Entre outros pontos, a matéria da jornalista Juliana Arini cita o atraso no andamento das obras na Capital mato-grossense, bem como a certeza da não conclusão de muitas delas antes do Mundial, como o Aeroporto Marechal Rondon e o Veículo Leve sobre Trilhos (VLT).

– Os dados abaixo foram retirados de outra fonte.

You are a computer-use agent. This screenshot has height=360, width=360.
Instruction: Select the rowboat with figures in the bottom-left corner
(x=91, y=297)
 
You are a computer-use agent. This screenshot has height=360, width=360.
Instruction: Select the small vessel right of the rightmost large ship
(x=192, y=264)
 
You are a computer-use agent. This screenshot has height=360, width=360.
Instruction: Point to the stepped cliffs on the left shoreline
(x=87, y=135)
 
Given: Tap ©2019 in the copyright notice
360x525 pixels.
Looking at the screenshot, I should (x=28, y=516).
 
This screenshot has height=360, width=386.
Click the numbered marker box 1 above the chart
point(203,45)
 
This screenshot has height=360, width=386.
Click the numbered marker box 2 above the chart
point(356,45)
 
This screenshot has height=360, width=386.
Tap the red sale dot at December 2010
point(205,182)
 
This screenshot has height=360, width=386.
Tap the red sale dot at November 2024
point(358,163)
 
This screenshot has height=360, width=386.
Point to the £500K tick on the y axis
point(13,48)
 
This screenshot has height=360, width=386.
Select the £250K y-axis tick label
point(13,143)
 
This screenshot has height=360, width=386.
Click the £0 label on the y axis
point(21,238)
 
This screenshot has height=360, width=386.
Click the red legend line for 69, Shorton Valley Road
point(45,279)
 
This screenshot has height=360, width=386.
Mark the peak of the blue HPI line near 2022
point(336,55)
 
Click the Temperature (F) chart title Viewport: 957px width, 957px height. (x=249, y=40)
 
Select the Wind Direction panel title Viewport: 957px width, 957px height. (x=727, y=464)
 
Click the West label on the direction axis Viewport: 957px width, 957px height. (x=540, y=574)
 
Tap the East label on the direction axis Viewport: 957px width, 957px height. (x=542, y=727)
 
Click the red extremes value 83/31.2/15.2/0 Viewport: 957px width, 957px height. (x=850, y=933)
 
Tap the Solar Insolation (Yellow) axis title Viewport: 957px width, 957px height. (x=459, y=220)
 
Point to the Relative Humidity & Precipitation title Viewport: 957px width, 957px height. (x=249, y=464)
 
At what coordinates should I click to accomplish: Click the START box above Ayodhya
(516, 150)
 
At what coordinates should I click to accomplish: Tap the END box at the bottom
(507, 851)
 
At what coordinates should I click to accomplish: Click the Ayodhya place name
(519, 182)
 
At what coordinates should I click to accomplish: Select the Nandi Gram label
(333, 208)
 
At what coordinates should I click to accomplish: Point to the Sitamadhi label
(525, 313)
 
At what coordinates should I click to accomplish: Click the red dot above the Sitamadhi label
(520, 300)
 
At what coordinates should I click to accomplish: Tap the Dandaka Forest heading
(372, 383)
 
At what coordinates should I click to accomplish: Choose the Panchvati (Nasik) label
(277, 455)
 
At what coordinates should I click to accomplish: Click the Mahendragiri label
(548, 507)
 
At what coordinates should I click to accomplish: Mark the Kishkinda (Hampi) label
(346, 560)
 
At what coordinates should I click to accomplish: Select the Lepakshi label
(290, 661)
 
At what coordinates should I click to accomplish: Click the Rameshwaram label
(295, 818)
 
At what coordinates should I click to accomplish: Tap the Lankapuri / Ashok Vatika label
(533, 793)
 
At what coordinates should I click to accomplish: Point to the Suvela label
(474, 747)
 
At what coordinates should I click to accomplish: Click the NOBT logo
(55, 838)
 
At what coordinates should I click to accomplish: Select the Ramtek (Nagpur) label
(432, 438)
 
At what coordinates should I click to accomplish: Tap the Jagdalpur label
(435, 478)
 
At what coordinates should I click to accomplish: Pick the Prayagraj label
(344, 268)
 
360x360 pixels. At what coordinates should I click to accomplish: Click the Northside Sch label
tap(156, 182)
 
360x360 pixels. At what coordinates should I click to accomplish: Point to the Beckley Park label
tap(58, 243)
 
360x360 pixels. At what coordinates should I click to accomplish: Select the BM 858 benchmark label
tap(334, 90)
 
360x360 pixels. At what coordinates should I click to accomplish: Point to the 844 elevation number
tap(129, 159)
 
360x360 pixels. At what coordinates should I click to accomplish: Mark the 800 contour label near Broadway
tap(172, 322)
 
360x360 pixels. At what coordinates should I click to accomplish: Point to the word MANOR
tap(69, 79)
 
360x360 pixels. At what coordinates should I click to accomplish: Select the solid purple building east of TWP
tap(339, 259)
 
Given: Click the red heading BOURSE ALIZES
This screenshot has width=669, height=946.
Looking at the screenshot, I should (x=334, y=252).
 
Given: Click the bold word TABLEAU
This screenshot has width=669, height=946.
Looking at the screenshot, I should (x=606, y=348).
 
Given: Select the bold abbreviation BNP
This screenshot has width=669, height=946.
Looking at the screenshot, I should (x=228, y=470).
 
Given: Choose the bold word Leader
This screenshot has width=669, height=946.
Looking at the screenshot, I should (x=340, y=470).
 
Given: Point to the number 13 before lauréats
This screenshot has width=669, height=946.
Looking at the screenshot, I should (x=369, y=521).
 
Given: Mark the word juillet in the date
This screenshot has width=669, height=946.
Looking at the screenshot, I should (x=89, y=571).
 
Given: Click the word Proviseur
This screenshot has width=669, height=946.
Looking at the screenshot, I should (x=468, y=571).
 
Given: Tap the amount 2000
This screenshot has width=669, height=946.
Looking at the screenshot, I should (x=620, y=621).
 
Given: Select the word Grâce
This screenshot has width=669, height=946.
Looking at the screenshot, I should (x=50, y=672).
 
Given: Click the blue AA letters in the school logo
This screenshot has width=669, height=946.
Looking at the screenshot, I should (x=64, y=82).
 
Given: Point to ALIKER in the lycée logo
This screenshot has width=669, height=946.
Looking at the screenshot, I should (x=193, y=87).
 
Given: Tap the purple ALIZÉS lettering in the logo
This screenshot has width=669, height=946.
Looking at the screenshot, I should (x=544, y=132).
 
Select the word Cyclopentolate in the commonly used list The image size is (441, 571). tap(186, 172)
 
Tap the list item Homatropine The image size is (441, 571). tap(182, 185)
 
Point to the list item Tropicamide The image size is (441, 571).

A reportagem ainda ironiza o ‘azar’ que Cuiabá teve no sorteio dos jogos da Copa e lembra que, entre as partidas a serem realizadas na Arena Pantanal, está o ‘memorável jogo’ entre Bósnia e Nigéria.
Confira íntegra:
O lamaçal do Pantanal: Cuiabá é a sede mais problemática à espera da Copa
A Copa do Mundo começará em Cuiabá na sexta-feira, dia 13 de junho, com o jogo entre Chile e Austrália. O sorteio das chaves não foi camarada com a cidade. Ela receberá também Rússia x Coreia do Sul, Nigéria x Bósnia e Japão x Colômbia, partidas que não podem ser consideradas clássicos do futebol mundial. O caos que Cuiabá vive às vésperas da Copa não pode, no entanto, ser creditado à falta de sorte. As expectativas eram imensas. Em 2009, o governador Blairo Maggi falava em avançar 40 anos em cinco. O projeto inicial parecia excelente. O estádio a construir, a Arena Pantanal, seria um dos mais baratos da Copa, a um custo de R$ 420 milhões. Para sediar quatro jogos do Mundial, Cuiabá receberia investimentos de R$ 2,5 bilhões, parte deles na forma de empréstimos feitos ao governo estadual pela Caixa e pelo BNDES. Com o dinheiro, Cuiabá reformaria o aeroporto que serve a cidade, faria diversas obras viárias e resolveria os problemas da mobilidade urbana com um sistema de bondes – os VLT, os Veículos Leves sobre Trilhos.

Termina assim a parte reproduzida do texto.